■ **DATA SECTION**:

··········

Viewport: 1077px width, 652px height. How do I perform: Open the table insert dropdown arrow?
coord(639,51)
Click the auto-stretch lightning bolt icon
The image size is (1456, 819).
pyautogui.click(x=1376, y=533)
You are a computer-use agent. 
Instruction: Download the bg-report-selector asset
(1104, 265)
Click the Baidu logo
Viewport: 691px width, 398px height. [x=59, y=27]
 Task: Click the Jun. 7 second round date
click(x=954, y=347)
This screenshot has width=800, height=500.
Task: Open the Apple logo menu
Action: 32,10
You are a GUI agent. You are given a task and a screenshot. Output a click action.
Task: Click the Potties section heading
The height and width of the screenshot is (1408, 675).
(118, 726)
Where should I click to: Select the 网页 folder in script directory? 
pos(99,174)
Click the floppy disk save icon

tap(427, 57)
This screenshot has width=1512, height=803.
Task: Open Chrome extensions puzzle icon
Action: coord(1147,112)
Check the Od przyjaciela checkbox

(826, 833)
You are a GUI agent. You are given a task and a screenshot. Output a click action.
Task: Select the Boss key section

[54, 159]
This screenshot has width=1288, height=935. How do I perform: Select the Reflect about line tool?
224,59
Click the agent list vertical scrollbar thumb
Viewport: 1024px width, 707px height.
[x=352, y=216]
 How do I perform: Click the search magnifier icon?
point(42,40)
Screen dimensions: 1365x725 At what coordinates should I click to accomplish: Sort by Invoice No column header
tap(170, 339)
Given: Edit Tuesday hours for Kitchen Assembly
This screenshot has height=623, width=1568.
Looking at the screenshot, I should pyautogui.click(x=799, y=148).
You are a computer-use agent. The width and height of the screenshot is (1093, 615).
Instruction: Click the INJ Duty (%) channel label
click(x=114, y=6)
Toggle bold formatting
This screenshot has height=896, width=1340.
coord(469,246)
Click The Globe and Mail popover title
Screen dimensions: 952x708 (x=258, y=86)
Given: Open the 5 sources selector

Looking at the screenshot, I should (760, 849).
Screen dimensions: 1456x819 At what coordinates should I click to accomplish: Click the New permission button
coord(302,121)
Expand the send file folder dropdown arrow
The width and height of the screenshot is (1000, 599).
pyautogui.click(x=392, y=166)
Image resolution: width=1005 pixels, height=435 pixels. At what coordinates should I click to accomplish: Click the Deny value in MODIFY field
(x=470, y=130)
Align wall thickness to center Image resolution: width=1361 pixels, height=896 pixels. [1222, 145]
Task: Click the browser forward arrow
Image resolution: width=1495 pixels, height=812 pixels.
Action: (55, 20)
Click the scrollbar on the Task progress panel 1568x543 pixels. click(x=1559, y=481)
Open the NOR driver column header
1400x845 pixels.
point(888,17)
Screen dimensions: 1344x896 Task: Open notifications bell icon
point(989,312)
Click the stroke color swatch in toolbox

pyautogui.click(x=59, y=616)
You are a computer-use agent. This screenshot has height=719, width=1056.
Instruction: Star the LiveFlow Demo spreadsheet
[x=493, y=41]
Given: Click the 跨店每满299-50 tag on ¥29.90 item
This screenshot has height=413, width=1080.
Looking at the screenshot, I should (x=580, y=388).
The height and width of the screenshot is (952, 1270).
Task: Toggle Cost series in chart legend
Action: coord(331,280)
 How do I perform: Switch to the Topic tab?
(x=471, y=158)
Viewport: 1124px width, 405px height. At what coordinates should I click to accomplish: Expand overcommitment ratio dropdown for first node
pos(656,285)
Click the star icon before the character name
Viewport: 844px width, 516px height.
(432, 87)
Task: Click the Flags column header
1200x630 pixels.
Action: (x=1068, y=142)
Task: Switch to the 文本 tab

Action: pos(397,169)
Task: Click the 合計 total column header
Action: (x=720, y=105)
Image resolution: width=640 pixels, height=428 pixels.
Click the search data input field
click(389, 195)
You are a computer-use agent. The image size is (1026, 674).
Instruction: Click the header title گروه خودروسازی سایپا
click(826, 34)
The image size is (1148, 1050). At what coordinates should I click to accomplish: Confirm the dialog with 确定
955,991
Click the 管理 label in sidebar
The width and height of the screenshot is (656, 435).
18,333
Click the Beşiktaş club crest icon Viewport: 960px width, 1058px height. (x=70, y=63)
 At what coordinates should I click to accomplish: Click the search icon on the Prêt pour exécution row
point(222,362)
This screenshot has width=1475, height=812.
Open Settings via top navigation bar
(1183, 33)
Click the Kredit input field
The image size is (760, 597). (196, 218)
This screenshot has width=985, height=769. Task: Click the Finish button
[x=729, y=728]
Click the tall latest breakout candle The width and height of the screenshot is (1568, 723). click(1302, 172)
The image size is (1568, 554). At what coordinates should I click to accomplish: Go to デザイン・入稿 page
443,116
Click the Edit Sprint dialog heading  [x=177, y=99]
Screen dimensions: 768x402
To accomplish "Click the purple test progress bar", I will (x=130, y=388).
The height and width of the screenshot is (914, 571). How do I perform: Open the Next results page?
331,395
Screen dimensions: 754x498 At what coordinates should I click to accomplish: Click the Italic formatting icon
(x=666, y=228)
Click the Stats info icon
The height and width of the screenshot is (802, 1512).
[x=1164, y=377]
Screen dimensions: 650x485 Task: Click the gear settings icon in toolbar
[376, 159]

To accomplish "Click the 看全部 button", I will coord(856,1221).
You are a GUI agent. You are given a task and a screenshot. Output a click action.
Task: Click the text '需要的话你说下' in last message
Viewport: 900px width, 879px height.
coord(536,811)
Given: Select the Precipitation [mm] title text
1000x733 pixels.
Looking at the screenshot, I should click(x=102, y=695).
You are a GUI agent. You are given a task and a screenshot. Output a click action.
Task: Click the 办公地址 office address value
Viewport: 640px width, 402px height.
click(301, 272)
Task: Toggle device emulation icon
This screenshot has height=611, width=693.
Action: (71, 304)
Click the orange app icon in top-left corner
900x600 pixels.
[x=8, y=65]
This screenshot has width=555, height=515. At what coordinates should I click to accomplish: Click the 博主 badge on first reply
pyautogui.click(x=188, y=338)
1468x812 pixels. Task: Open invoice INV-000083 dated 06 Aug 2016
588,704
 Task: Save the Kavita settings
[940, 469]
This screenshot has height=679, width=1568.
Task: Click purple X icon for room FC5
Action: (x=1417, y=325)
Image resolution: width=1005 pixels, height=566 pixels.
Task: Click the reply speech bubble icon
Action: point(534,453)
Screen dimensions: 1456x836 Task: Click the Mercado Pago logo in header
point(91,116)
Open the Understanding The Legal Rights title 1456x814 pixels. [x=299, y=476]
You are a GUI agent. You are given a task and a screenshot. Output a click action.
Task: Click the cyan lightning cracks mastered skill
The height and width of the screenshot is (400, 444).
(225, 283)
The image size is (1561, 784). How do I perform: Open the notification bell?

··········

Could you give the lines above again with "GUI agent" swapped for "screen agent" wherever it occurs, keeping everything else the same?

■ **COMPLETE ANSWER**:
Viewport: 1077px width, 652px height. How do I perform: Open the table insert dropdown arrow?
coord(639,51)
Click the auto-stretch lightning bolt icon
The image size is (1456, 819).
pyautogui.click(x=1376, y=533)
You are a computer-use agent. 
Instruction: Download the bg-report-selector asset
(1104, 265)
Click the Baidu logo
Viewport: 691px width, 398px height. [x=59, y=27]
 Task: Click the Jun. 7 second round date
click(x=954, y=347)
This screenshot has width=800, height=500.
Task: Open the Apple logo menu
Action: 32,10
You are a screen agent. You are given a task and a screenshot. Output a click action.
Task: Click the Potties section heading
The height and width of the screenshot is (1408, 675).
(118, 726)
Where should I click to: Select the 网页 folder in script directory? 
pos(99,174)
Click the floppy disk save icon

tap(427, 57)
This screenshot has width=1512, height=803.
Task: Open Chrome extensions puzzle icon
Action: coord(1147,112)
Check the Od przyjaciela checkbox

(826, 833)
You are a screen agent. You are given a task and a screenshot. Output a click action.
Task: Select the Boss key section

[54, 159]
This screenshot has width=1288, height=935. How do I perform: Select the Reflect about line tool?
224,59
Click the agent list vertical scrollbar thumb
Viewport: 1024px width, 707px height.
[x=352, y=216]
 How do I perform: Click the search magnifier icon?
point(42,40)
Screen dimensions: 1365x725 At what coordinates should I click to accomplish: Sort by Invoice No column header
tap(170, 339)
Given: Edit Tuesday hours for Kitchen Assembly
This screenshot has height=623, width=1568.
Looking at the screenshot, I should pyautogui.click(x=799, y=148).
You are a computer-use agent. The width and height of the screenshot is (1093, 615).
Instruction: Click the INJ Duty (%) channel label
click(x=114, y=6)
Toggle bold formatting
This screenshot has height=896, width=1340.
coord(469,246)
Click The Globe and Mail popover title
Screen dimensions: 952x708 (x=258, y=86)
Given: Open the 5 sources selector

Looking at the screenshot, I should (760, 849).
Screen dimensions: 1456x819 At what coordinates should I click to accomplish: Click the New permission button
coord(302,121)
Expand the send file folder dropdown arrow
The width and height of the screenshot is (1000, 599).
pyautogui.click(x=392, y=166)
Image resolution: width=1005 pixels, height=435 pixels. At what coordinates should I click to accomplish: Click the Deny value in MODIFY field
(x=470, y=130)
Align wall thickness to center Image resolution: width=1361 pixels, height=896 pixels. [1222, 145]
Task: Click the browser forward arrow
Image resolution: width=1495 pixels, height=812 pixels.
Action: (55, 20)
Click the scrollbar on the Task progress panel 1568x543 pixels. click(x=1559, y=481)
Open the NOR driver column header
1400x845 pixels.
point(888,17)
Screen dimensions: 1344x896 Task: Open notifications bell icon
point(989,312)
Click the stroke color swatch in toolbox

pyautogui.click(x=59, y=616)
You are a computer-use agent. This screenshot has height=719, width=1056.
Instruction: Star the LiveFlow Demo spreadsheet
[x=493, y=41]
Given: Click the 跨店每满299-50 tag on ¥29.90 item
This screenshot has height=413, width=1080.
Looking at the screenshot, I should (x=580, y=388).
The height and width of the screenshot is (952, 1270).
Task: Toggle Cost series in chart legend
Action: coord(331,280)
 How do I perform: Switch to the Topic tab?
(x=471, y=158)
Viewport: 1124px width, 405px height. At what coordinates should I click to accomplish: Expand overcommitment ratio dropdown for first node
pos(656,285)
Click the star icon before the character name
Viewport: 844px width, 516px height.
(432, 87)
Task: Click the Flags column header
1200x630 pixels.
Action: (x=1068, y=142)
Task: Switch to the 文本 tab

Action: pos(397,169)
Task: Click the 合計 total column header
Action: (x=720, y=105)
Image resolution: width=640 pixels, height=428 pixels.
Click the search data input field
click(389, 195)
You are a computer-use agent. The image size is (1026, 674).
Instruction: Click the header title گروه خودروسازی سایپا
click(826, 34)
The image size is (1148, 1050). At what coordinates should I click to accomplish: Confirm the dialog with 确定
955,991
Click the 管理 label in sidebar
The width and height of the screenshot is (656, 435).
18,333
Click the Beşiktaş club crest icon Viewport: 960px width, 1058px height. (x=70, y=63)
 At what coordinates should I click to accomplish: Click the search icon on the Prêt pour exécution row
point(222,362)
This screenshot has width=1475, height=812.
Open Settings via top navigation bar
(1183, 33)
Click the Kredit input field
The image size is (760, 597). (196, 218)
This screenshot has width=985, height=769. Task: Click the Finish button
[x=729, y=728]
Click the tall latest breakout candle The width and height of the screenshot is (1568, 723). click(1302, 172)
The image size is (1568, 554). At what coordinates should I click to accomplish: Go to デザイン・入稿 page
443,116
Click the Edit Sprint dialog heading  [x=177, y=99]
Screen dimensions: 768x402
To accomplish "Click the purple test progress bar", I will (x=130, y=388).
The height and width of the screenshot is (914, 571). How do I perform: Open the Next results page?
331,395
Screen dimensions: 754x498 At what coordinates should I click to accomplish: Click the Italic formatting icon
(x=666, y=228)
Click the Stats info icon
The height and width of the screenshot is (802, 1512).
[x=1164, y=377]
Screen dimensions: 650x485 Task: Click the gear settings icon in toolbar
[376, 159]

To accomplish "Click the 看全部 button", I will coord(856,1221).
You are a screen agent. You are given a task and a screenshot. Output a click action.
Task: Click the text '需要的话你说下' in last message
Viewport: 900px width, 879px height.
coord(536,811)
Given: Select the Precipitation [mm] title text
1000x733 pixels.
Looking at the screenshot, I should click(x=102, y=695).
You are a screen agent. You are given a task and a screenshot. Output a click action.
Task: Click the 办公地址 office address value
Viewport: 640px width, 402px height.
click(301, 272)
Task: Toggle device emulation icon
This screenshot has height=611, width=693.
Action: (71, 304)
Click the orange app icon in top-left corner
900x600 pixels.
[x=8, y=65]
This screenshot has width=555, height=515. At what coordinates should I click to accomplish: Click the 博主 badge on first reply
pyautogui.click(x=188, y=338)
1468x812 pixels. Task: Open invoice INV-000083 dated 06 Aug 2016
588,704
 Task: Save the Kavita settings
[940, 469]
This screenshot has height=679, width=1568.
Task: Click purple X icon for room FC5
Action: (x=1417, y=325)
Image resolution: width=1005 pixels, height=566 pixels.
Task: Click the reply speech bubble icon
Action: point(534,453)
Screen dimensions: 1456x836 Task: Click the Mercado Pago logo in header
point(91,116)
Open the Understanding The Legal Rights title 1456x814 pixels. [x=299, y=476]
You are a screen agent. You are given a task and a screenshot. Output a click action.
Task: Click the cyan lightning cracks mastered skill
The height and width of the screenshot is (400, 444).
(225, 283)
The image size is (1561, 784). How do I perform: Open the notification bell?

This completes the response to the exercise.